Taubira s'explique sur l'étrange timing de sa démission

Pourquoi l’ancienne garde des Sceaux n’a-t-elle pas quitté le gouvernement plus tôt ? Pour ne pas satisfaire la droite, assure-t-elle, mais aussi parce qu’elle pensait qu’il était encore possible de faire changer d’avis François Hollande…

Christiane Taubira continue à dérouler son plan com’. Alors qu’elle publie ses Murmures à la jeunesse, un livre dans lequel elle étaie notamment son opposition à l’inscription de la déchéance de nationalité dans la Constitution, l’ex-garde des Sceaux en fait la promotion dans une longue interview au Monde ce mardi 2 février. L’occasion de donner sa version du calendrier de sa démission, minutieusement préparée.

Pourquoi, en effet, ne pas avoir claqué la porte dès le 23 décembre, lorsque Manuel Valls l’a désavouée en confirmant que l’extension de la déchéance de nationalité aux binationaux serait bien inscrite dans la Constitution ? D’abord, se justifie-t-elle, pour ne pas donner l’impression de céder à l’opposition qui demandait sa démission en boucle depuis son arrivée place Vendôme. « J’estime qu’on ne part pas dans le vacarme. Je ne voulais pas que le tumulte des événements brouille la lecture de mon départ, notamment qu’on le lie aux pressions de la droite« , explique Christiane Taubira.

L’ex-ministre concède aussi avoir cru que le texte pouvait encore être abandonné ou modifié : « Je pense qu’il y a eu une courte fenêtre pendant laquelle il était possible de prendre de la distance par rapport à ce que le président de la République a dit au Congrès. Mais j’ai cependant compris très vite que, sur l’essentiel, il n’y aurait pas de retour en arrière et que, puisque l’on touchait là au cœur même de l’idée républicaine du droit de la nationalité, ma place n’était plus au gouvernement. »

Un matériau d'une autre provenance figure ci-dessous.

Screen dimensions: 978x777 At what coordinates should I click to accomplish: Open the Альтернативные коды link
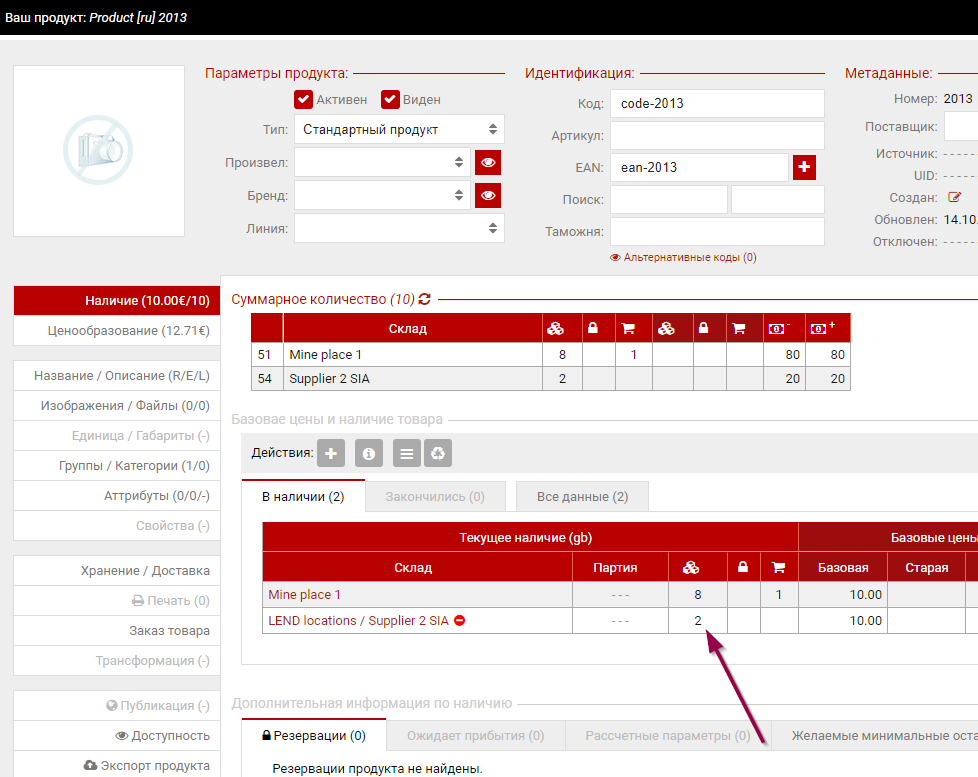pyautogui.click(x=683, y=257)
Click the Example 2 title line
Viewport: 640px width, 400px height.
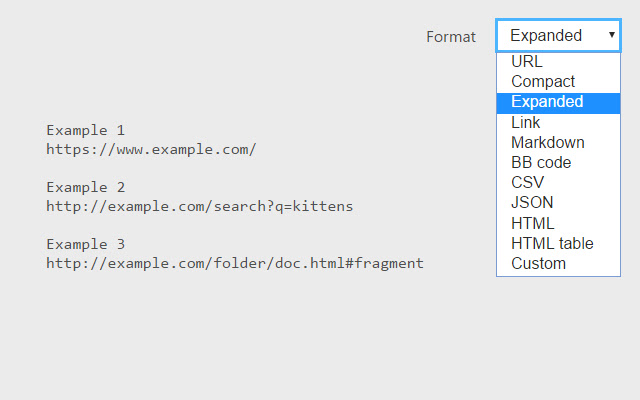coord(86,187)
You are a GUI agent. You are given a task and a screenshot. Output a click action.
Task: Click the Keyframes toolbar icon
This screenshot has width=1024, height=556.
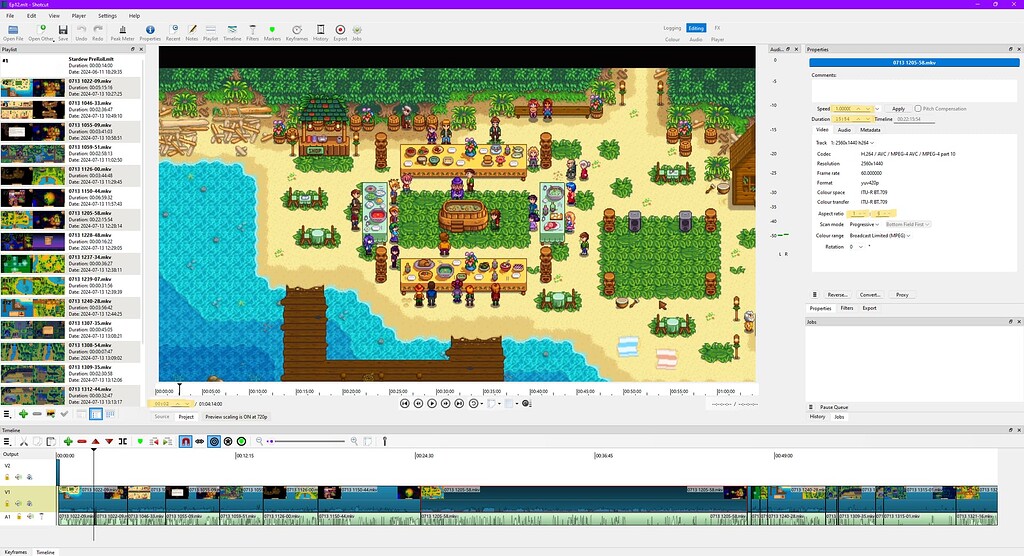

Toujours soucieuse d’entretenir une part de mystère, Christiane Taubira ne veut toutefois pas livrer le moment précis de sa décision, mais confirme qu’elle était prise depuis quelque temps déjà : « Ma décision formelle de partir est très antérieure à la publication du livre, même si je ne vous dirai pas la date précise. » Un détail a cependant fait douter les observateurs. Sur la quatrième de couverture de son livre, Christiane Taubira est toujours présentée comme garde des Sceaux. A l’en croire, il ne faut cependant pas voir dans cette mention le signe d’hésitations de dernière minute, mais la volonté de préserver le secret jusqu’à l’officialisation de son départ : « Dans mon rapport de loyauté totale à l’égard du président de la République, j’ai choisi de tenir mon éditeur dans l’ignorance en ne le prévenant pas que je ne serais plus garde des Sceaux au moment de la parution du livre ».

Alors que la droite argue de dans l’écriture de cet ouvrage pour prouver que Christiane Taubira avait délaissé son ministère, celle-ci balaie l’argument : « Le temps que je prends pour écrire ne regarde personne, sauf si l’on me démontre que je n’ai pas fait mon travail. Durant quarante-cinq mois, j’ai passé mes jours, mes nuits et mes week-ends à travailler. Ce reproche n’a aucun sens. »

Pour le reste, Christiane Taubira prend bien soin de répéter au Monde sa position sur la révision constitutionnelle voulue par le gouvernement : « J’espère que la déchéance de nationalité ne sera pas inscrite dans la Constitution. Oui, j’espère très sincèrement que la gauche n’aura pas à assumer une telle décision ». Son avis pèsera-t-il dans le débat parlementaire ? Réponse à partir de vendredi, à l’Assemblée nationale.